Your instructions |
In full and word for word, copy the records that follow.

Supplied data |
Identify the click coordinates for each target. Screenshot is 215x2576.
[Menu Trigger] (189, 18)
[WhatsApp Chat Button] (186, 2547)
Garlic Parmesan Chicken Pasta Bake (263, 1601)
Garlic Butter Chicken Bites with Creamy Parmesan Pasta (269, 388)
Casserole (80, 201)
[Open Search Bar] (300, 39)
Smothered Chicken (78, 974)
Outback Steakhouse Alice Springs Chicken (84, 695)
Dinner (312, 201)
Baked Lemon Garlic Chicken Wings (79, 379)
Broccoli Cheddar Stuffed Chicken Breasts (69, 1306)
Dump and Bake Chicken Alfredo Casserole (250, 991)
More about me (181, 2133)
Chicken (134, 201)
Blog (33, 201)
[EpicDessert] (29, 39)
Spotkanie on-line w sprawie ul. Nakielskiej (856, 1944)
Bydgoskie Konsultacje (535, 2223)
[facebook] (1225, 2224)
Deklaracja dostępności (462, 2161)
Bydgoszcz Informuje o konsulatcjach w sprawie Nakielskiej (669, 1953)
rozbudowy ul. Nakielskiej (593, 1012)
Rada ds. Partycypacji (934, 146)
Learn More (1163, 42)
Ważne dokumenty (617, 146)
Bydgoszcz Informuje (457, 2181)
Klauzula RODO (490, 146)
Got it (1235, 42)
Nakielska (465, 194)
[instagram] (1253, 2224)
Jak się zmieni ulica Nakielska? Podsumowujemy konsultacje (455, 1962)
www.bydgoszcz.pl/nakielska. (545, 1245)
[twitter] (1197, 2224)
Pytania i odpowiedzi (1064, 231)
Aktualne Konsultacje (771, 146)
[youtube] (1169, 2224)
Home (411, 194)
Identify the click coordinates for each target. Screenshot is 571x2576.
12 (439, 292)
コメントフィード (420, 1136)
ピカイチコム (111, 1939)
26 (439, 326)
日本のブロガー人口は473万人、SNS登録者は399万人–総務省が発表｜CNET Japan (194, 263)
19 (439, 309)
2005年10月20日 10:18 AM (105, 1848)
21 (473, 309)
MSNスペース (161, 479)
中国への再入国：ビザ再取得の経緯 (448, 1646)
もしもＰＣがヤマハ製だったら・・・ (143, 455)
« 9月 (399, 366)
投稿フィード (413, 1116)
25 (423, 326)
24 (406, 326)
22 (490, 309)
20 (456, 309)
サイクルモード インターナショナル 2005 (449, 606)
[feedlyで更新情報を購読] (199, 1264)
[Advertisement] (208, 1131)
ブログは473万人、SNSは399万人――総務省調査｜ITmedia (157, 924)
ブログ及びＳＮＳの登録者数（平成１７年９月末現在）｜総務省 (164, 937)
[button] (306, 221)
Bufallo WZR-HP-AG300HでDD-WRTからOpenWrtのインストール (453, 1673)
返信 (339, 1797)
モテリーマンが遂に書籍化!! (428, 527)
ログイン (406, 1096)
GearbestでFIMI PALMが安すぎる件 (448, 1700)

Task response |
Identify the click coordinates for each target. Screenshot is 215x2576.
[Menu Trigger] (189, 18)
[WhatsApp Chat Button] (186, 2547)
Garlic Parmesan Chicken Pasta Bake (263, 1601)
Garlic Butter Chicken Bites with Creamy Parmesan Pasta (269, 388)
Casserole (80, 201)
[Open Search Bar] (300, 39)
Smothered Chicken (78, 974)
Outback Steakhouse Alice Springs Chicken (84, 695)
Dinner (312, 201)
Baked Lemon Garlic Chicken Wings (79, 379)
Broccoli Cheddar Stuffed Chicken Breasts (69, 1306)
Dump and Bake Chicken Alfredo Casserole (250, 991)
More about me (181, 2133)
Chicken (134, 201)
Blog (33, 201)
[EpicDessert] (29, 39)
Spotkanie on-line w sprawie ul. Nakielskiej (856, 1944)
Bydgoskie Konsultacje (535, 2223)
[facebook] (1225, 2224)
Deklaracja dostępności (462, 2161)
Bydgoszcz Informuje o konsulatcjach w sprawie Nakielskiej (669, 1953)
rozbudowy ul. Nakielskiej (593, 1012)
Rada ds. Partycypacji (934, 146)
Learn More (1163, 42)
Ważne dokumenty (617, 146)
Bydgoszcz Informuje (457, 2181)
Klauzula RODO (490, 146)
Got it (1235, 42)
Nakielska (465, 194)
[instagram] (1253, 2224)
Jak się zmieni ulica Nakielska? Podsumowujemy konsultacje (455, 1962)
www.bydgoszcz.pl/nakielska. (545, 1245)
[twitter] (1197, 2224)
Pytania i odpowiedzi (1064, 231)
Aktualne Konsultacje (771, 146)
[youtube] (1169, 2224)
Home (411, 194)
Identify the click coordinates for each target. Screenshot is 571x2576.
12 (439, 292)
コメントフィード (420, 1136)
ピカイチコム (111, 1939)
26 (439, 326)
日本のブロガー人口は473万人、SNS登録者は399万人–総務省が発表｜CNET Japan (194, 263)
19 (439, 309)
2005年10月20日 10:18 AM (105, 1848)
21 (473, 309)
MSNスペース (161, 479)
中国への再入国：ビザ再取得の経緯 (448, 1646)
もしもＰＣがヤマハ製だったら・・・ (143, 455)
« 9月 (399, 366)
投稿フィード (413, 1116)
25 (423, 326)
24 (406, 326)
22 (490, 309)
20 (456, 309)
サイクルモード インターナショナル 2005 (449, 606)
[feedlyで更新情報を購読] (199, 1264)
[Advertisement] (208, 1131)
ブログは473万人、SNSは399万人――総務省調査｜ITmedia (157, 924)
ブログ及びＳＮＳの登録者数（平成１７年９月末現在）｜総務省 (164, 937)
[button] (306, 221)
Bufallo WZR-HP-AG300HでDD-WRTからOpenWrtのインストール (453, 1673)
返信 (339, 1797)
モテリーマンが遂に書籍化!! (428, 527)
ログイン (406, 1096)
GearbestでFIMI PALMが安すぎる件 (448, 1700)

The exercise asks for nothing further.